Cała idea równowagi między życiem zawodowym a prywatnym w świecie korporacji jest znacznie bardziej polaryzująca niż powinna. Przeprowadzono mnóstwo badań naukowych , a także ankiet które wskazują, że pracownicy bez wątpienia pragną przyzwoitej równowagi między życiem zawodowym a prywatnym, co z kolei poprawia ich zdrowie i morale.
Równowaga między życiem zawodowym a prywatnym jest dla wielu osób obca
Nie brakuje jednak prezesów-miliarderów, którzy nie chcą zaakceptować faktu, że ich pracownicy mogą mieć życie poza biurem. Elon Musk, na przykład, słynnie zwolnił pracowników Twittera (obecnie X), którzy odmówili pracy przez 60 godzin tygodniowo. Sam Elon twierdził, że regularnie 80-godzinne tygodnie pracy czyli ponad 11 godzin dziennie, każdego dnia. W pewnym okresie Elon pracował podobno 120 godzin tygodniowo, co jest niewątpliwie zdumiewające, jeśli jest prawdziwe.

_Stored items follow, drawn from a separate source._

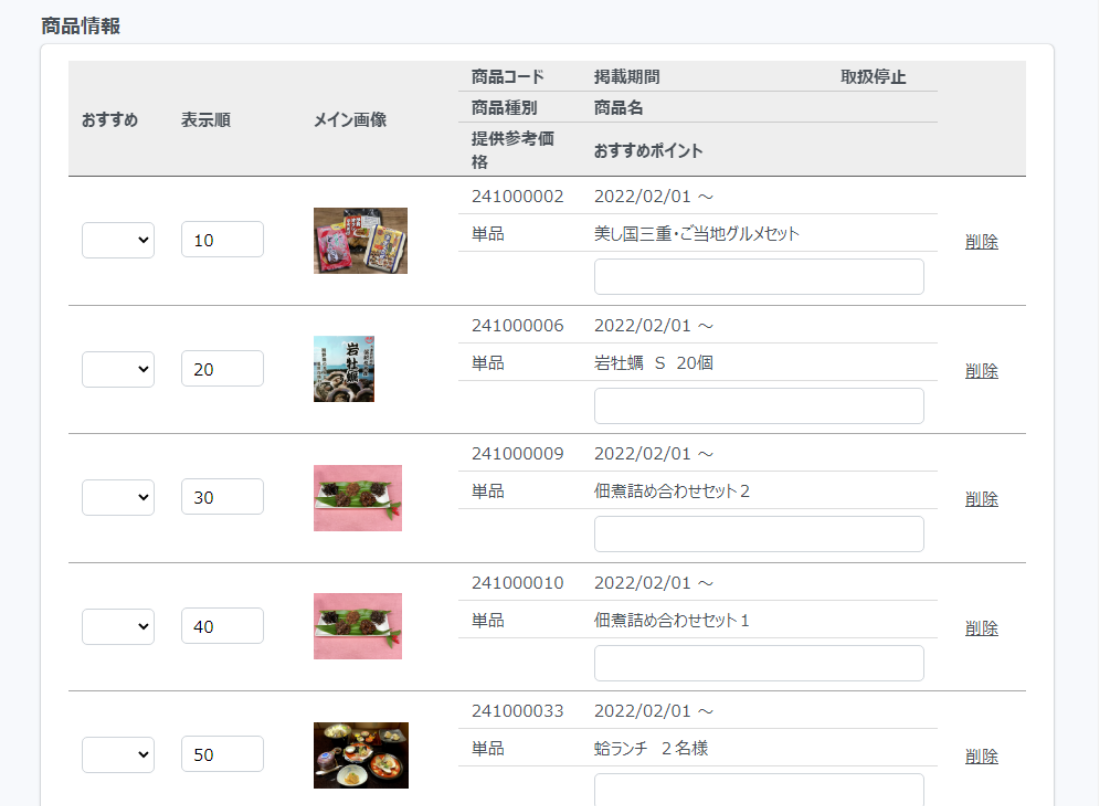Click the 美し国三重・ご当地グルメセット product thumbnail
Screen dimensions: 1100x806
pos(360,240)

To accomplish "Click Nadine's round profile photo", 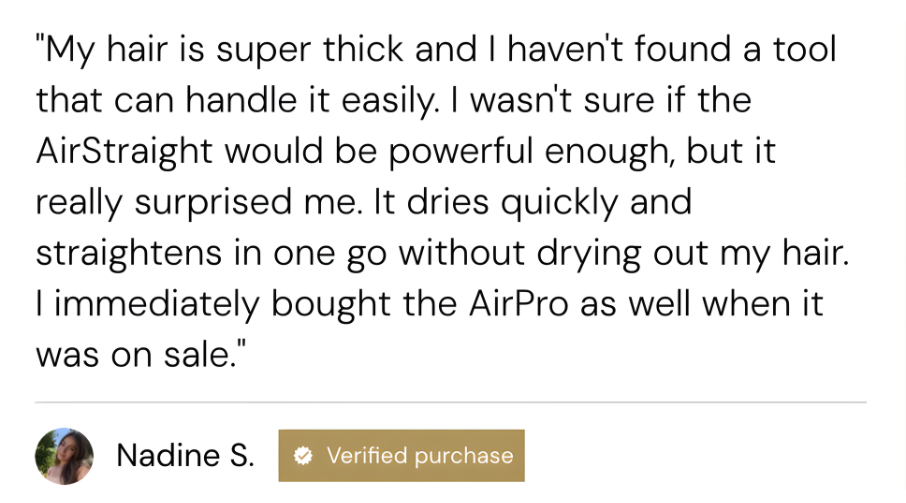I will (x=64, y=456).
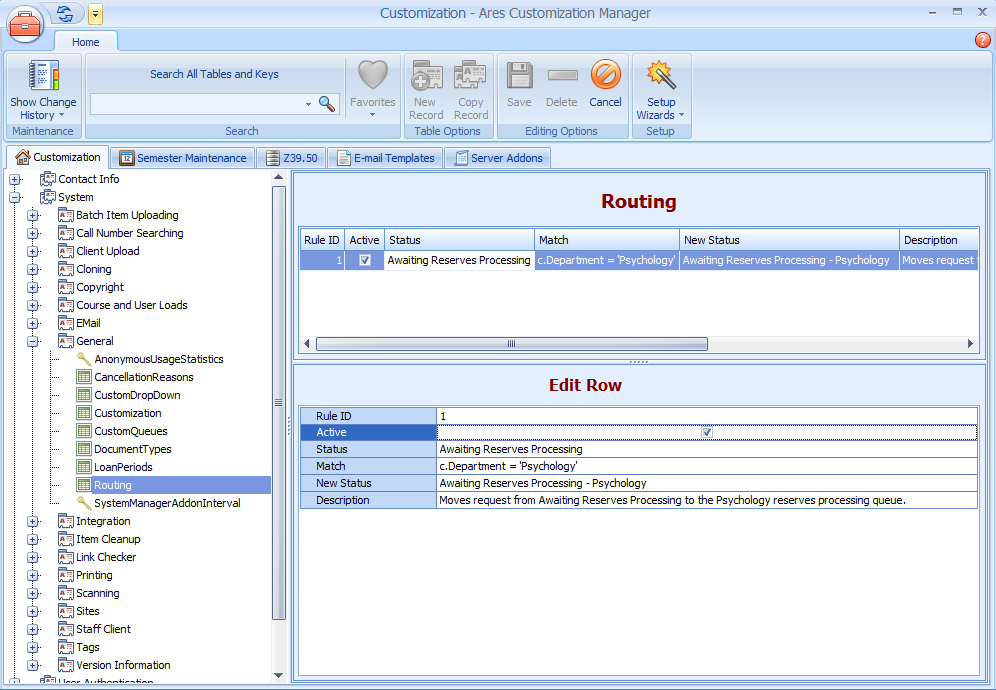996x690 pixels.
Task: Expand the Integration tree node
Action: click(33, 521)
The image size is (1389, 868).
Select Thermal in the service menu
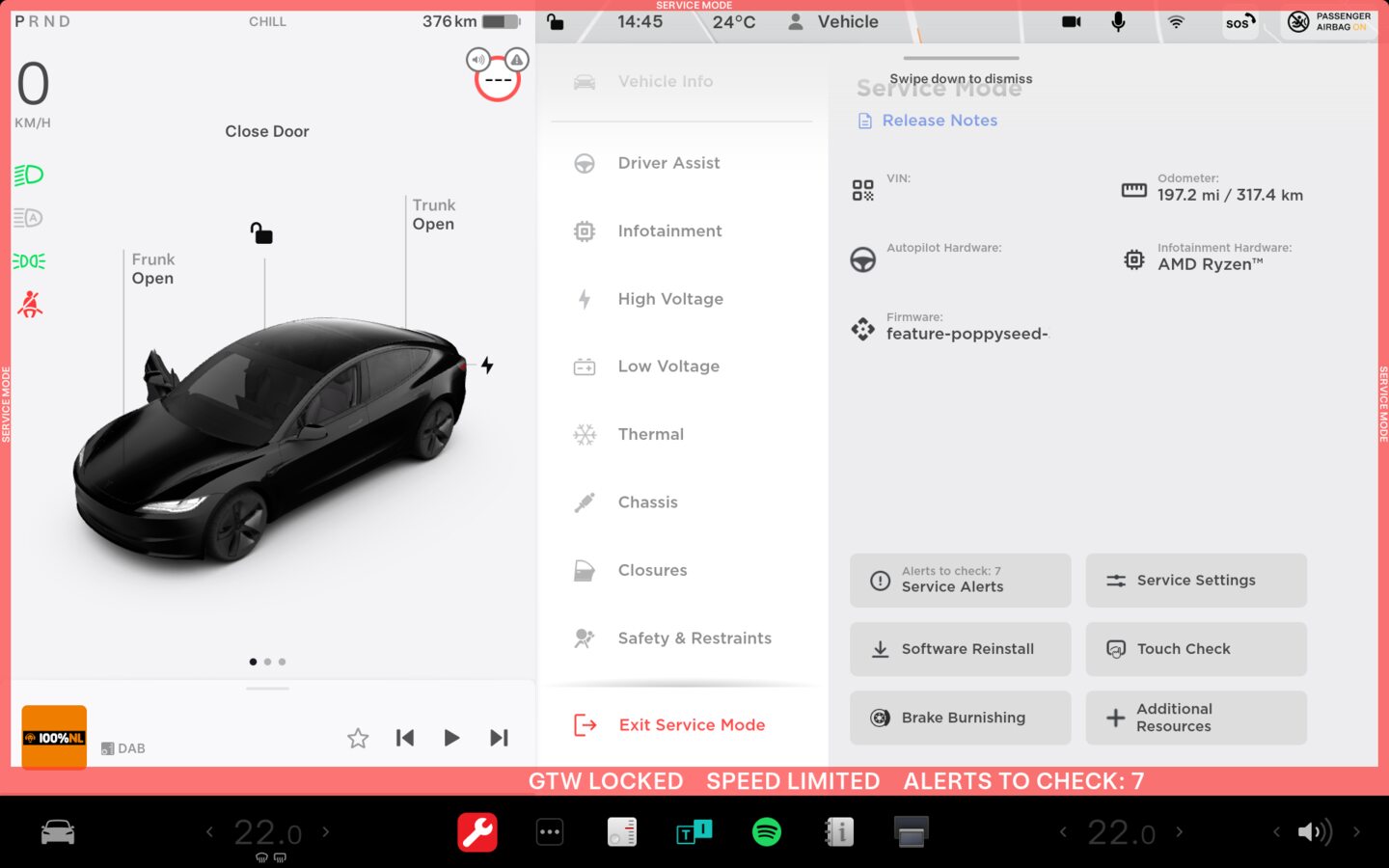[651, 434]
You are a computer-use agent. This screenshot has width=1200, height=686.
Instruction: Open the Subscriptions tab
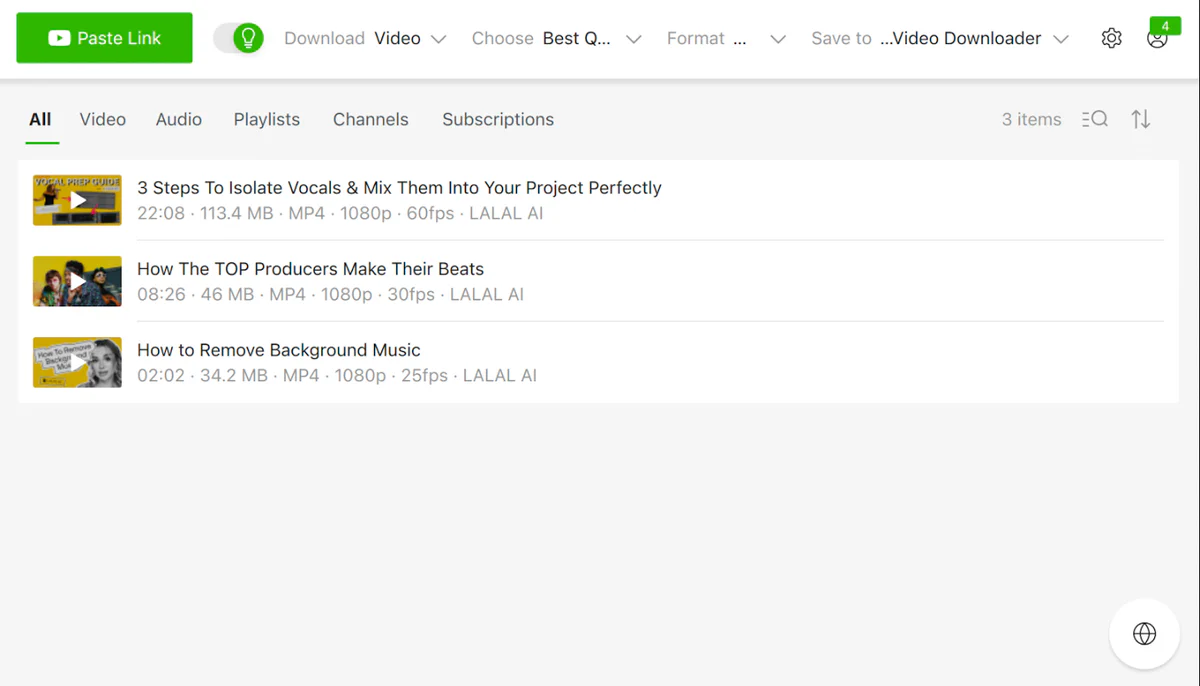click(497, 119)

Nie powinno więc dziwić, że ekstremalne godziny pracy nie są rzadkim widokiem w xAI, również należącym do Muska. Niedawno, Parsa Tajik, pracownik xAI, opublikował na X ujawniając, że wykonał 36-godzinną sesję pracy, twierdząc, że prawie "umarł", będąc jednocześnie "superenergetycznym". Trudno sobie wyobrazić, jak człowiek może funkcjonować w wymagającym intelektualnie środowisku bez zasypiania przez 36 godzin, ale tak właśnie twierdzi Parsa.
Ayush Jaiswalbyły szef ds. rozwoju w ScaleAI, twierdząc, że równowaga między życiem zawodowym a prywatnym to świetna koncepcja - którą zalecają swoim konkurentom. Elon również nie miał zamiaru siedzieć z boku, wtrącając się z jednym śmiejącym się emoji.
Biorąc pod uwagę szokującą ilość konkurencji w Dolinie Krzemowej, nie można zaprzeczyć, że postęp dokonuje się poprzez wyniszczające godziny pracy. Cała idea osiągnięcia równowagi między życiem zawodowym a prywatnym w wysoce konkurencyjnych sektorach technologicznych najprawdopodobniej pozostanie kontrowersyjnym tematem w dającej się przewidzieć przyszłości.